• **Instructions to follow**
Scan the records for the line containing "Bestcold 5ton 18seer2"; extract it and all later lines, verbatim, through the end, and nothing before it.

Start of Supplied records

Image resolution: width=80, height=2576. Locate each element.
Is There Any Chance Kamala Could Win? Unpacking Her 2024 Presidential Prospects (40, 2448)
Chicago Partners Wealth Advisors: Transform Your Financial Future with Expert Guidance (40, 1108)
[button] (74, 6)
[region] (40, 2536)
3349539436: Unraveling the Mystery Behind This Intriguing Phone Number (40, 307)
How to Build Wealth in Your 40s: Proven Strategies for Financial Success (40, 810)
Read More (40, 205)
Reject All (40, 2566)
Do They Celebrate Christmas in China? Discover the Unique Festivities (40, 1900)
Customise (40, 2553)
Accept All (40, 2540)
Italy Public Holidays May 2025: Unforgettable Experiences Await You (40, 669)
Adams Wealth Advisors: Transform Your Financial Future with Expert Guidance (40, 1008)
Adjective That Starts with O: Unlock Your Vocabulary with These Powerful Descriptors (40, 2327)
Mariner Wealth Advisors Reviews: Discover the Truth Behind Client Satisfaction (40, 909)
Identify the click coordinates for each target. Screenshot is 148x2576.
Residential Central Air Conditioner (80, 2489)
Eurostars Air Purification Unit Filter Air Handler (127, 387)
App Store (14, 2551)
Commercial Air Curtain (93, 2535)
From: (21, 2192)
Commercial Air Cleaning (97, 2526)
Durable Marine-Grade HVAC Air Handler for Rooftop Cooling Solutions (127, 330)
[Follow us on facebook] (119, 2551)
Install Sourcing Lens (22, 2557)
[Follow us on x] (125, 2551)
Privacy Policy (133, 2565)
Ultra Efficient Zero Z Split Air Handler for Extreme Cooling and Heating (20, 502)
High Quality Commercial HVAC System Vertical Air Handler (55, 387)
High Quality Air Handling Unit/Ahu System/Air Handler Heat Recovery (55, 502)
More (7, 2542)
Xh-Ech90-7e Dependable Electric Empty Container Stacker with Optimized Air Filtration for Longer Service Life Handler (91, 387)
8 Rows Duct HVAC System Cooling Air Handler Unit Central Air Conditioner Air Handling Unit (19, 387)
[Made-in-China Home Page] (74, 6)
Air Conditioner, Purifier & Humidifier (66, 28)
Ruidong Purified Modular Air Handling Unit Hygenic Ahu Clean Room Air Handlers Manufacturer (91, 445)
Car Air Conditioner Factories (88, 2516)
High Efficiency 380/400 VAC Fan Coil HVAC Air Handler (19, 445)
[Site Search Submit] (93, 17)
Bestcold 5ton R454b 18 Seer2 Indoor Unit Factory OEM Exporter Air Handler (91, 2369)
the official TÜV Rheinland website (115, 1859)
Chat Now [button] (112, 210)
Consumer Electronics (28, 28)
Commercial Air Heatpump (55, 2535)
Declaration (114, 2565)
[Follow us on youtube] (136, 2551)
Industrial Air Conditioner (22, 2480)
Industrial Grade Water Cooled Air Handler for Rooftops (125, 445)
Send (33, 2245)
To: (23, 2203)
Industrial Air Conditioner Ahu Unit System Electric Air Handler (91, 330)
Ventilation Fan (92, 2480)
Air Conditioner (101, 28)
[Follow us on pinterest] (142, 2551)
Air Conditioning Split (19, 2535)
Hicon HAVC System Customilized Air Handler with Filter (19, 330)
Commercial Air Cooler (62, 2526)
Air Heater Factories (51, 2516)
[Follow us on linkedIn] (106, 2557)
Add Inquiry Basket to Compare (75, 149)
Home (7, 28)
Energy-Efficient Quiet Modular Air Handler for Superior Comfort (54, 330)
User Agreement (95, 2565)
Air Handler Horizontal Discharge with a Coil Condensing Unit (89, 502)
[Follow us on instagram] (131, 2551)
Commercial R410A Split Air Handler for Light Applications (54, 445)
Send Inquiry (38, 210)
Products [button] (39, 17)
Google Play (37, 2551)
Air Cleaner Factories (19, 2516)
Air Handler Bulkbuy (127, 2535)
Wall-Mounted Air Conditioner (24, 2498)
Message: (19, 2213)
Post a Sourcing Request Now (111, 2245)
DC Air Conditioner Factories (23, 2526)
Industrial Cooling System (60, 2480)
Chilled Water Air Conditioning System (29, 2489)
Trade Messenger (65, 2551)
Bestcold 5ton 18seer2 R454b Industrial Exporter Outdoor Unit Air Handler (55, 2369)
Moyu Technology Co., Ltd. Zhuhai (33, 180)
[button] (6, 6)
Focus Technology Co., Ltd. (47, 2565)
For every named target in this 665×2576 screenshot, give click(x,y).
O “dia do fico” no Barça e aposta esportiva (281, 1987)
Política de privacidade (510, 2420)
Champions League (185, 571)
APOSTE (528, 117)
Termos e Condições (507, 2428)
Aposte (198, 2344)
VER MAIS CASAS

End of Supplied records

• **Result for this task**
Bestcold 5ton 18seer2 R454b Industrial Exporter Outdoor Unit Air Handler (55, 2369)
Moyu Technology Co., Ltd. Zhuhai (33, 180)
[button] (6, 6)
Focus Technology Co., Ltd. (47, 2565)
For every named target in this 665×2576 screenshot, give click(x,y).
O “dia do fico” no Barça e aposta esportiva (281, 1987)
Política de privacidade (510, 2420)
Champions League (185, 571)
APOSTE (528, 117)
Termos e Condições (507, 2428)
Aposte (198, 2344)
VER MAIS CASAS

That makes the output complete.